Sat. Nov 2nd, 2024

I read the news today. Oh boy.

Looks like one of the worst-kept secrets in the industry is beginning to spring a rather unseemly leak.

Sounds like art may have been imitating life a tad too closely when Travolta, as Vincent Vega, maintained that “I’ve given a million ladies a million foot massages and they all meant something.”

Jokes aside, what a sordid spectacle that Travolta is even in the position of having to defend himself. (If any of what is being alleged is true…super-size the spectacle with a side of self-loathing.)

If, to avoid confessing (and/or confronting) the fact that he is gay, Travolta has been reduced to back-room escapades that involve coercion, money and power employed in all the wrong ways, it probably still says something more about our society than it does about him. Yes, today we can stand back and take legitimate pride, as a nation, in how far we’ve come that the biological fact of being gay is no longer something to feel ashamed or secretive about. I’m certainly not the only person from my generation who can easily recall that less than two decades ago, gay-bashing was de rigeur in virtually any stand-up’s routine. If you doubt that, just consider two of the most famous and wealthy comedians of the late ’80s: Eddie Murphy and Andrew Dice Clay (the fact that both of these guys have broken more gaydars than Ted Haggard is beside the point).

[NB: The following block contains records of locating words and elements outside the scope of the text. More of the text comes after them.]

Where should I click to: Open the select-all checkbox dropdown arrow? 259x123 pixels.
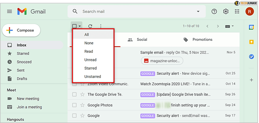[x=80, y=26]
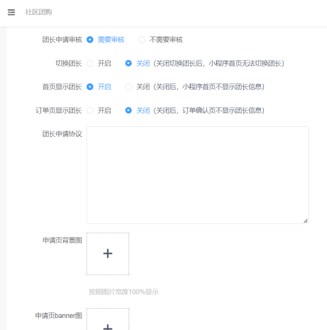Click the plus icon for 申请页banner图 upload
Image resolution: width=327 pixels, height=330 pixels.
tap(108, 326)
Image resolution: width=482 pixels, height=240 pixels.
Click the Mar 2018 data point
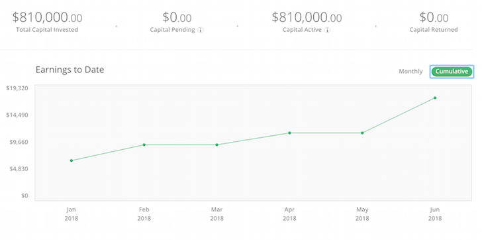pos(217,145)
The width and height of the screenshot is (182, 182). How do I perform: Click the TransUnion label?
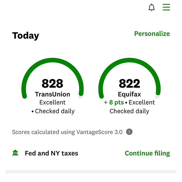[x=52, y=94]
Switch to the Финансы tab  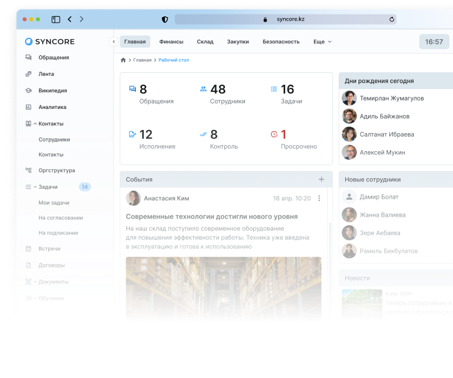pos(171,42)
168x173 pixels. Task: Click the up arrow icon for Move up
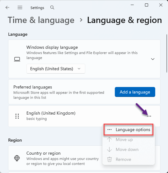[x=109, y=139]
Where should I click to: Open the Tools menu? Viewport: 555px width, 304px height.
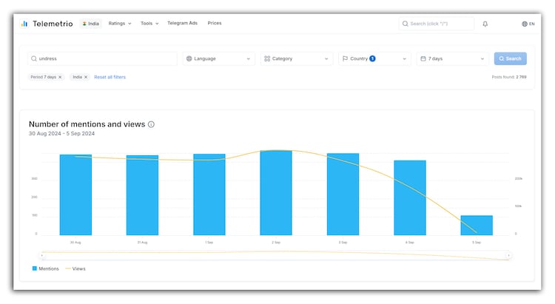(149, 24)

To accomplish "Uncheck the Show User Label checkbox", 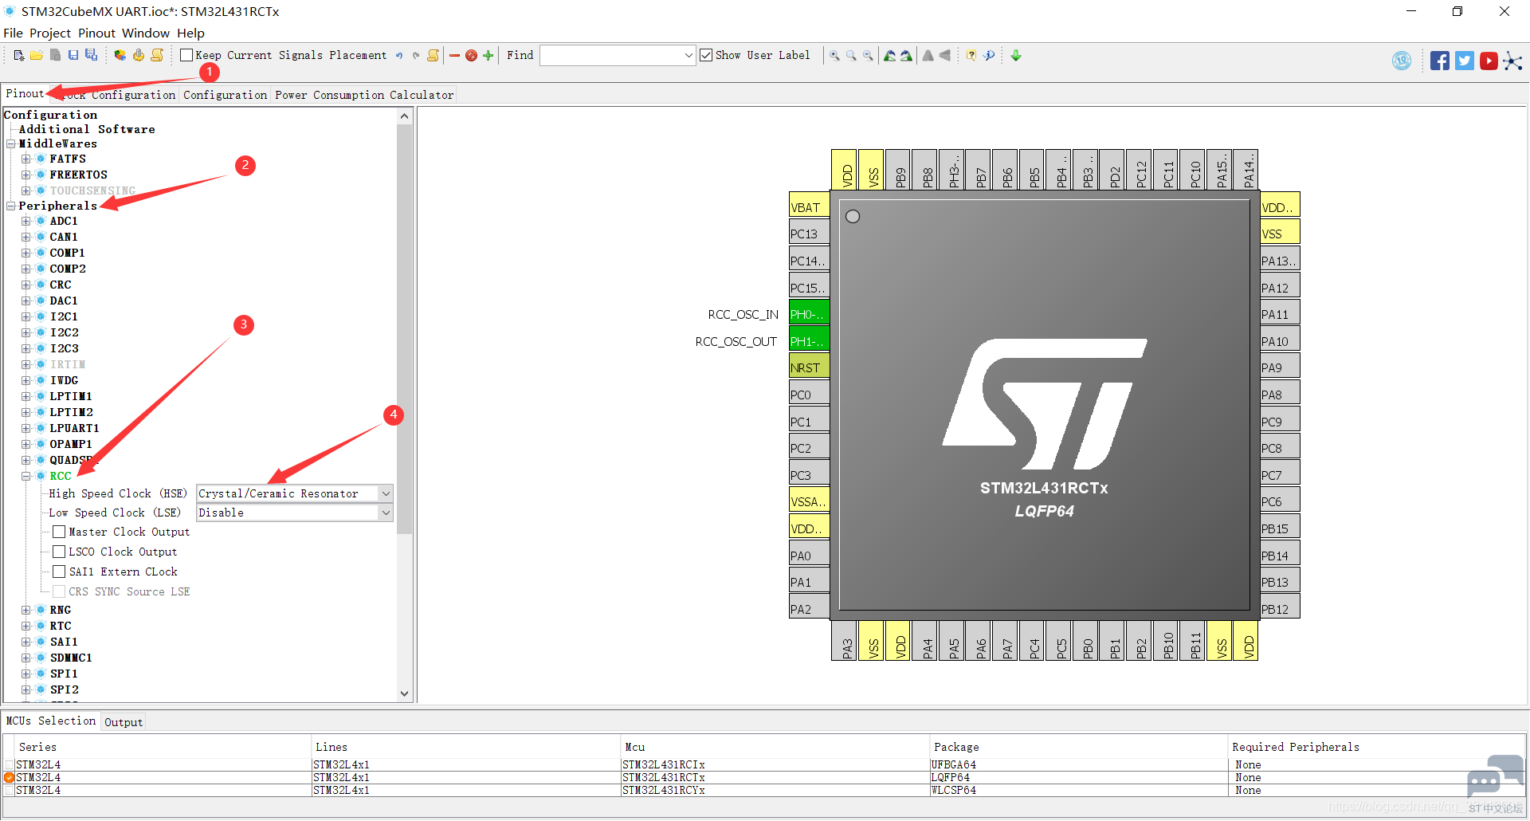I will 706,55.
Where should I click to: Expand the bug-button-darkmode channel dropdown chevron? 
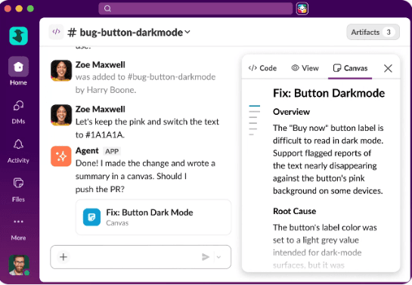(187, 32)
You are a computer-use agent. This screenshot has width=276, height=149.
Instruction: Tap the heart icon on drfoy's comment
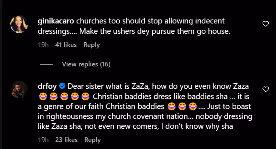pyautogui.click(x=265, y=89)
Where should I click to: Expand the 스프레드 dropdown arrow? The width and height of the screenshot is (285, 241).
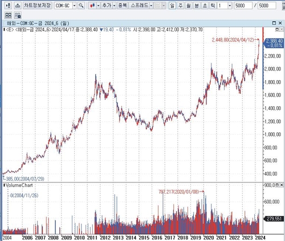coord(151,6)
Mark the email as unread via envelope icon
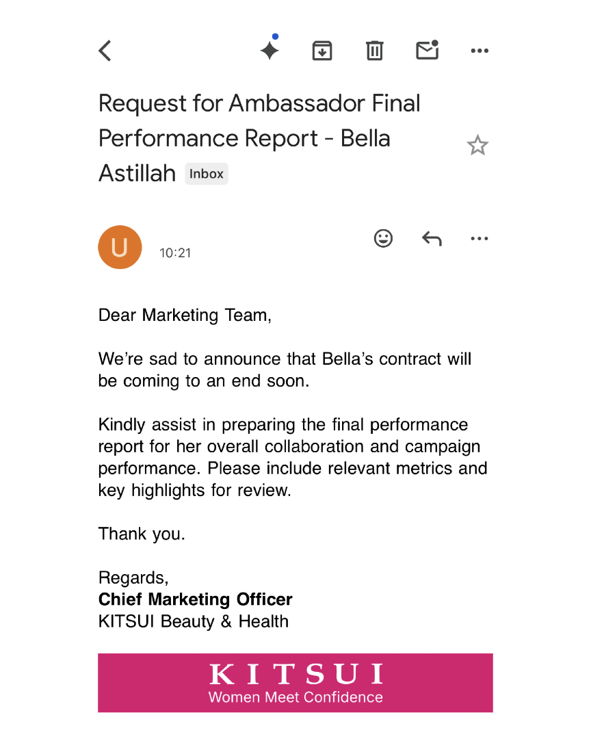The image size is (591, 739). click(x=428, y=50)
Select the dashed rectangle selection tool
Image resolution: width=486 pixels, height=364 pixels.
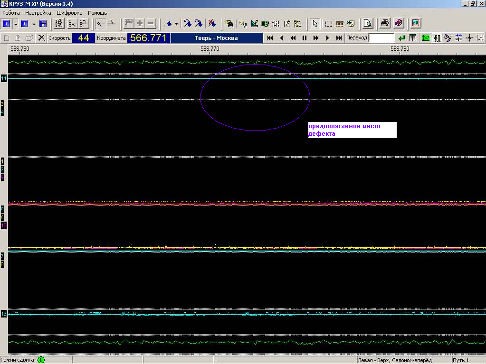click(x=328, y=23)
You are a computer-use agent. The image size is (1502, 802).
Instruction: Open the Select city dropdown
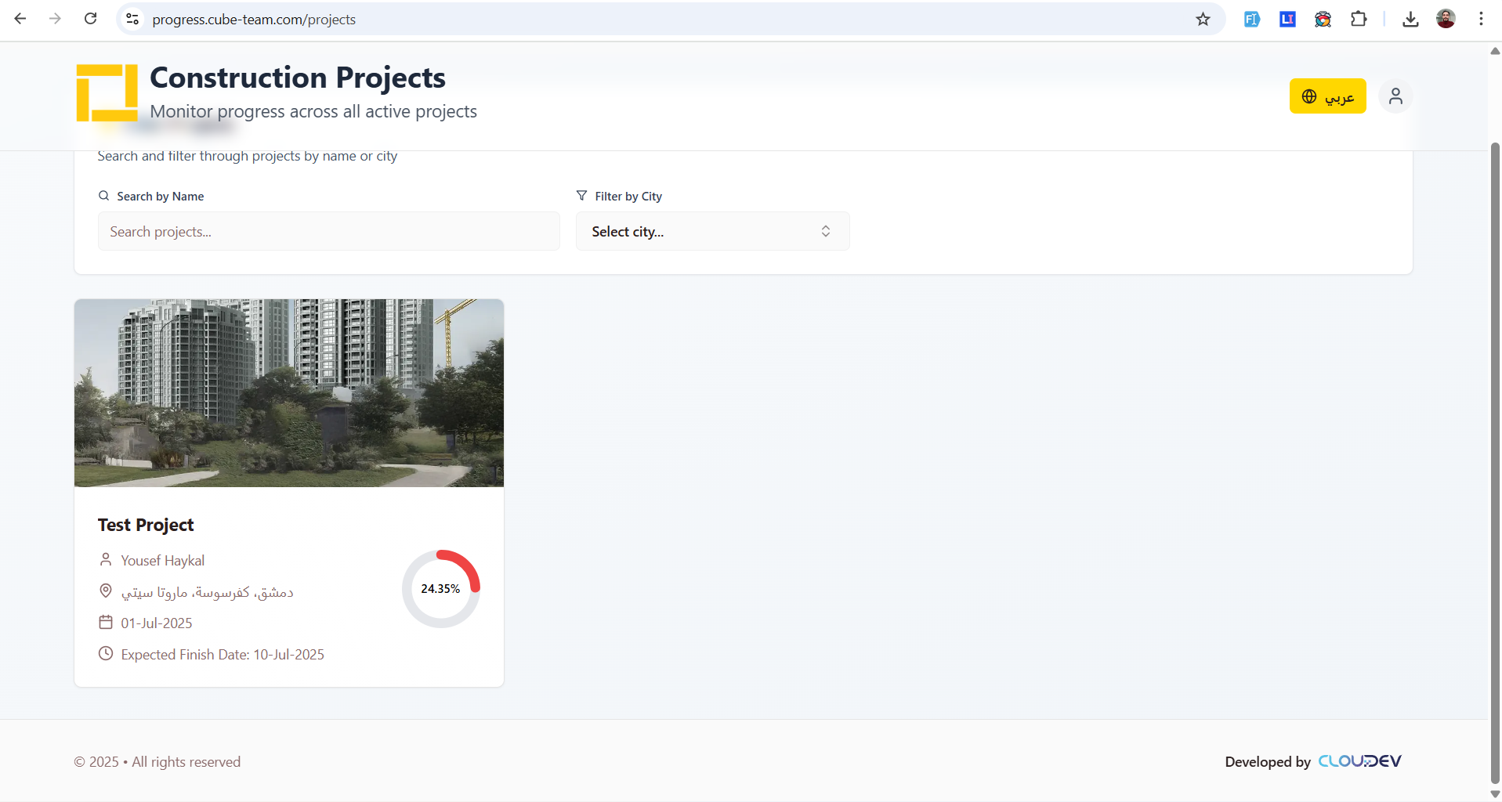[x=711, y=231]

Which brings us to what happened yesterday in North Carolina.

I guess it should not be too surprising, given the recent bubble and squeak over contraception (more on that manufactured and ultimately self-defeating controversy here.). It’s still illuminating to see people so motivated by an issue that affects them, on a personal level, so little. It’s not like we don’t have an employment crisis or ever-growing evidence of global warming or, well, take your pick of problems (old and new) that we could address for our collective benefit. Or perhaps that is precisely the point: because things are increasingly chaotic and uncertain (like they where yesterday, or last year, or last century) people instinctively focus on the trivial things they control, however tenuously. It does not require a degree in Sociology or a passing familiarity with American history to make easy if unfortunate correlations between what is happening –the things being said, the ways they are being said, the circumstances they are being said under– has happened consistently in our country. Leaving religion and faith out of it for a moment, even though that’s impossible, it’s telling to note that the signs being held at these rallies (even the misspelled ones) are using the same smug certainty, animosity and illogic that decorated the signs held up during the Civil Rights movement and, before that, the Women’s Suffrage movement. Not similar; identical. Even Andrew Dice Clay could put the pieces together.

Which brings us back to the beginning: religion.

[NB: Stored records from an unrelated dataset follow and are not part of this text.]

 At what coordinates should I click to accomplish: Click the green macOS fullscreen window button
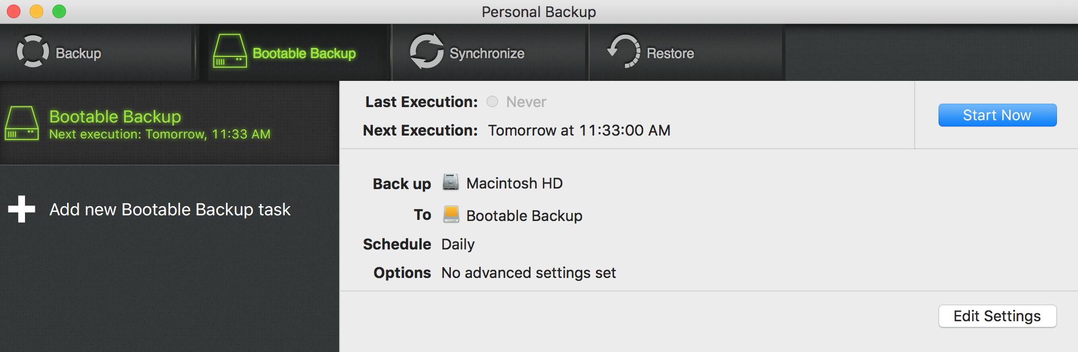(x=59, y=11)
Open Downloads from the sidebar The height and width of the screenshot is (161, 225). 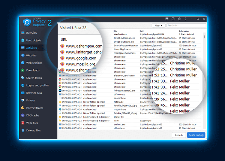23,70
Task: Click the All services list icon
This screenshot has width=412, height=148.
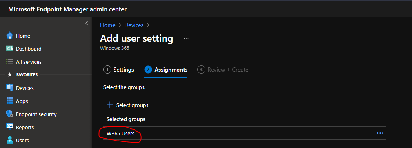Action: [x=10, y=62]
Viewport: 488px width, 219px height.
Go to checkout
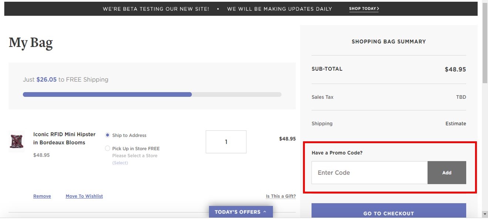(389, 211)
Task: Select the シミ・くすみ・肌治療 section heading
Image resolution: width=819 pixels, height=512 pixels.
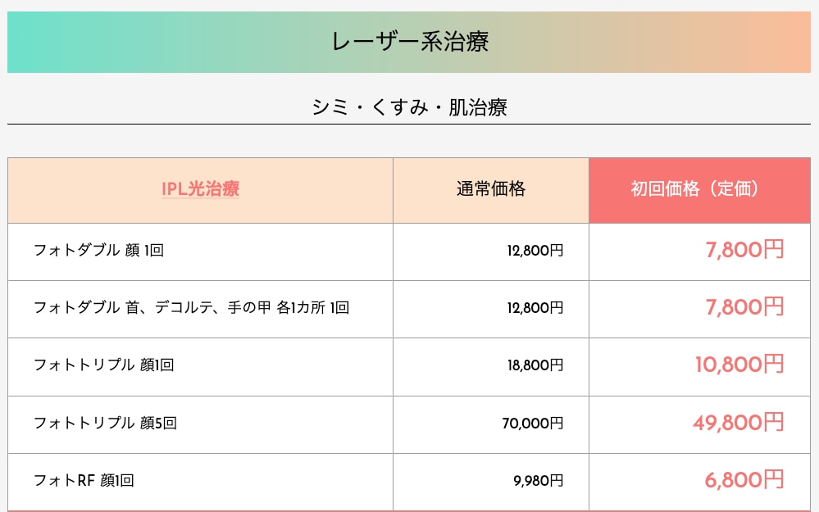Action: (x=409, y=107)
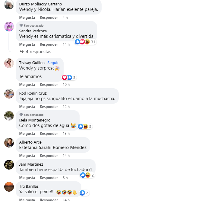The height and width of the screenshot is (201, 208).
Task: Open Rod Ronin Cruz's avatar
Action: tap(9, 94)
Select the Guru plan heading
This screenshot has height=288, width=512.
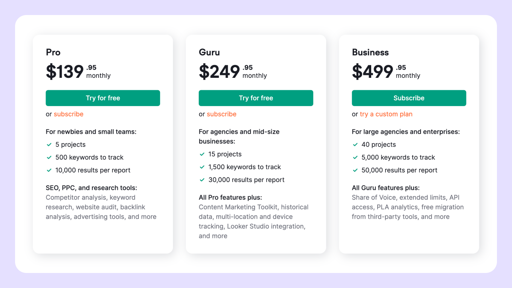[209, 52]
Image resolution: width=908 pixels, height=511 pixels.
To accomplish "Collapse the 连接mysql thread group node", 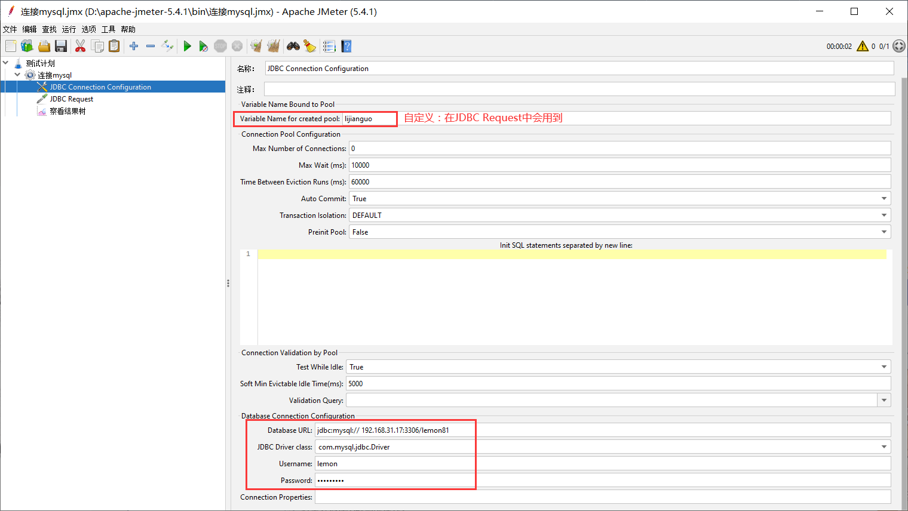I will pos(17,75).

Matters of belief and actions vs. words aside, most of us can concur that religion giveth and religion taketh away. When it gives comfort, inspiration and increases the capacity for love, I can speak for myself (and many millions of others, I feel safe to presume) when I say this is all good and well. When it gives incentive –or cover– for exclusion, intolerance or increases the capacity for hate, this is what people (like me) talk about when they talk about the danger of a fundamentalist mindset (nevermind, for the moment, the myriad hypocrisies inherent in any person’s life who claims to follow the infallible word of the bible because, just to take one example, if you own the computer necessary to read these words, or are reading them on the screen you work at to make paychecks, you’ve already parted ways with Christ).

Blessed are you when men shall hate you, and when they shall separate you from their company, and shall reproach you, and cast out your name as evil…

In my personal experience, The New Testament resonates with people who are interested in emulating and not merely obeying. Indeed, the only people who read, much less seek inspiration in the Old Testament tend to be proselytizers or repressed opportunists looking to find ecclesiastical back-up for their very human prejudices and desires.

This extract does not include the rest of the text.